Copy out the data below, substituting "list" for each "dropdown" and changing nothing else.

++++++++

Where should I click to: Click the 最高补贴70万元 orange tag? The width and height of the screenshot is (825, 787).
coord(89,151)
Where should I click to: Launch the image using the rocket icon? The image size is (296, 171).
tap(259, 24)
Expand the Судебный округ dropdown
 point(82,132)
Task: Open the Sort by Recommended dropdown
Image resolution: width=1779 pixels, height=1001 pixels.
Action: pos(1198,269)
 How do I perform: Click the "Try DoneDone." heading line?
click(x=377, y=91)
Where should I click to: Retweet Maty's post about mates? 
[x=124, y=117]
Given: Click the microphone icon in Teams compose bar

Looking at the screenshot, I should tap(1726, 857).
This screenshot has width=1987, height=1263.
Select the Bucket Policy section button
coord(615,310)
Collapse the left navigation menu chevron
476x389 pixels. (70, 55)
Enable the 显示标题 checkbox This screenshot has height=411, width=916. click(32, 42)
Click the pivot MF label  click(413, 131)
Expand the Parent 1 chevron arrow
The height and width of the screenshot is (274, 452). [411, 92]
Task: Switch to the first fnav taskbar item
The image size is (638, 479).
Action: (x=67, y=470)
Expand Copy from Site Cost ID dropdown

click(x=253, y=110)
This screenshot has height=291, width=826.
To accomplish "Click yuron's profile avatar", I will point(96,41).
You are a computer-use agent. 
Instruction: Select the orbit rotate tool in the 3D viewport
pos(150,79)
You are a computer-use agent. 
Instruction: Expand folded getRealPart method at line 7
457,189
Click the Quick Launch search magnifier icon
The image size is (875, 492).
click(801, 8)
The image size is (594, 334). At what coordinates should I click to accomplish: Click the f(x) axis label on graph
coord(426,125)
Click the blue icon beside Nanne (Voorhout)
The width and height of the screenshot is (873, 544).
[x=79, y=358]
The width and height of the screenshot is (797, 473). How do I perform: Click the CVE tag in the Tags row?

++++++++

**RESPONSE FOR THIS EXERCISE:**
Where should I click to: Click the 最高补贴70万元 orange tag? The width and height of the screenshot is (825, 787).
coord(89,151)
Where should I click to: Launch the image using the rocket icon? The image size is (296, 171).
tap(259, 24)
Expand the Судебный округ list
 point(82,132)
Task: Open the Sort by Recommended list
Image resolution: width=1779 pixels, height=1001 pixels.
Action: pos(1198,269)
 How do I perform: Click the "Try DoneDone." heading line?
click(x=377, y=91)
Where should I click to: Retweet Maty's post about mates? 
[x=124, y=117]
Given: Click the microphone icon in Teams compose bar

Looking at the screenshot, I should tap(1726, 857).
This screenshot has width=1987, height=1263.
Select the Bucket Policy section button
coord(615,310)
Collapse the left navigation menu chevron
476x389 pixels. (70, 55)
Enable the 显示标题 checkbox This screenshot has height=411, width=916. click(32, 42)
Click the pivot MF label  click(413, 131)
Expand the Parent 1 chevron arrow
The height and width of the screenshot is (274, 452). [411, 92]
Task: Switch to the first fnav taskbar item
The image size is (638, 479).
Action: (x=67, y=470)
Expand Copy from Site Cost ID list

click(x=253, y=110)
This screenshot has height=291, width=826.
To accomplish "Click yuron's profile avatar", I will point(96,41).
You are a computer-use agent. 
Instruction: Select the orbit rotate tool in the 3D viewport
pos(150,79)
You are a computer-use agent. 
Instruction: Expand folded getRealPart method at line 7
457,189
Click the Quick Launch search magnifier icon
The image size is (875, 492).
click(801, 8)
The image size is (594, 334). At what coordinates should I click to accomplish: Click the f(x) axis label on graph
coord(426,125)
Click the blue icon beside Nanne (Voorhout)
The width and height of the screenshot is (873, 544).
[x=79, y=358]
The width and height of the screenshot is (797, 473). How do I perform: Click the CVE tag in the Tags row?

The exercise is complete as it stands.